_ACTION ITEM_.
Keep the images out and copy every entry below exactly.
*** Begin section ***
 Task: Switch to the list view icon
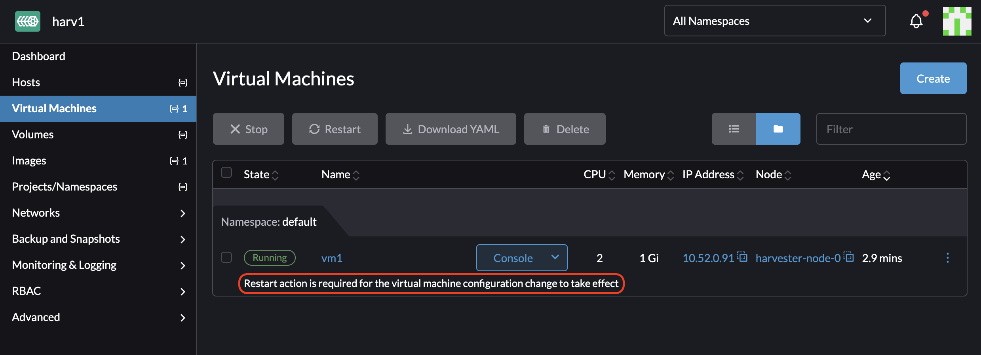pos(734,129)
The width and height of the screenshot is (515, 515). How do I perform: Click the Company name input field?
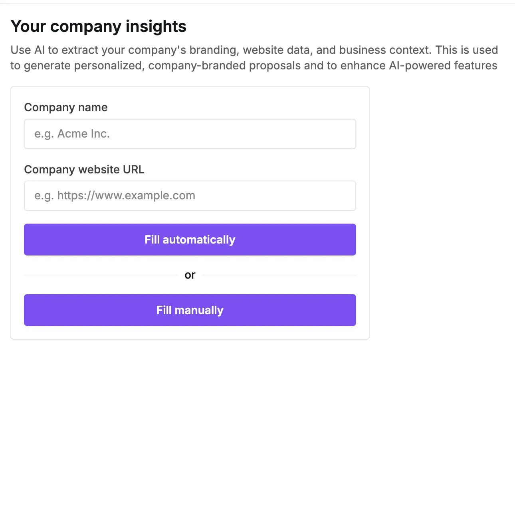tap(190, 134)
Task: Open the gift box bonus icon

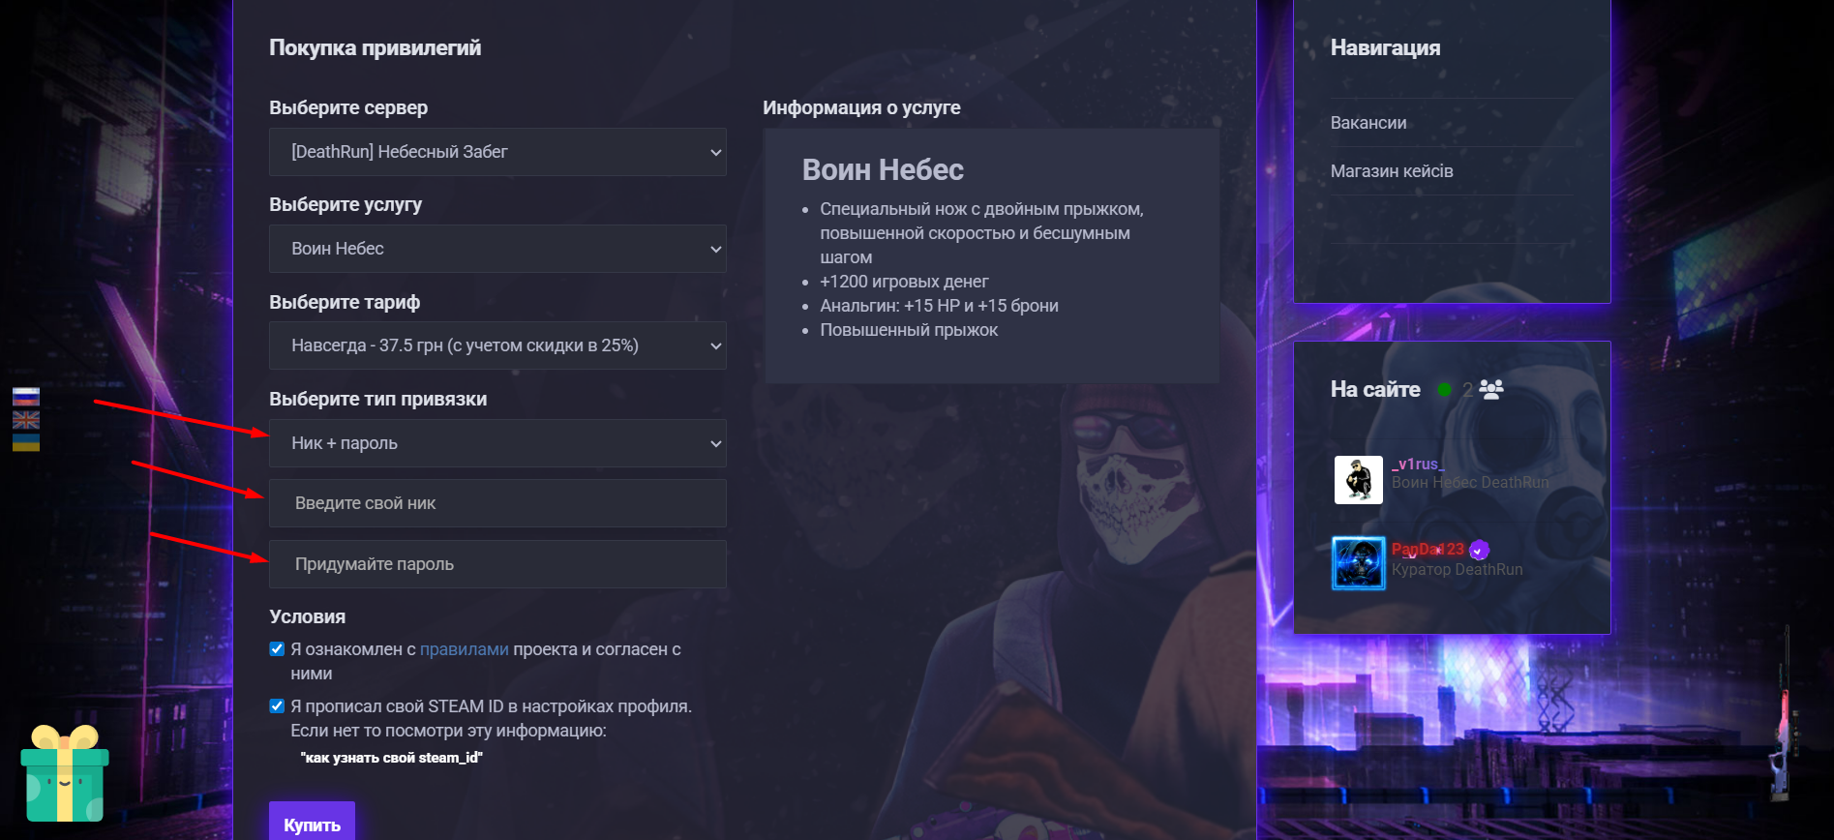Action: [65, 773]

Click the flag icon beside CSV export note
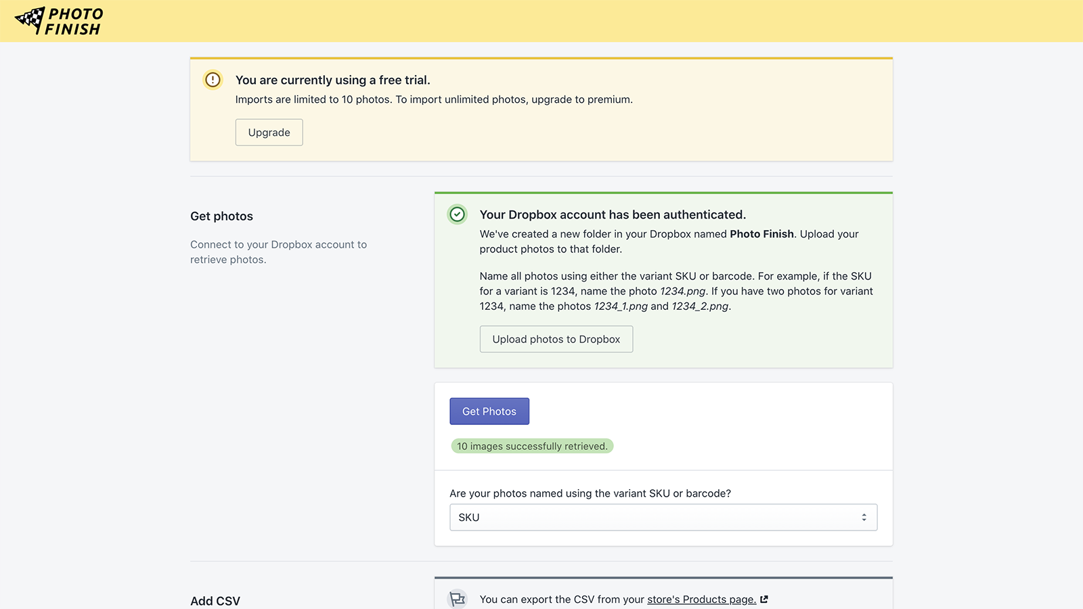pyautogui.click(x=458, y=599)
*** End section ***
_TASK SOLUTION_.
 Task: Switch to the list view icon
pos(734,129)
The width and height of the screenshot is (515, 515). How do I perform: Click the Company name input field?
tap(190, 134)
Task: Open the gift box bonus icon

Action: [65, 773]

Click the flag icon beside CSV export note
pyautogui.click(x=458, y=599)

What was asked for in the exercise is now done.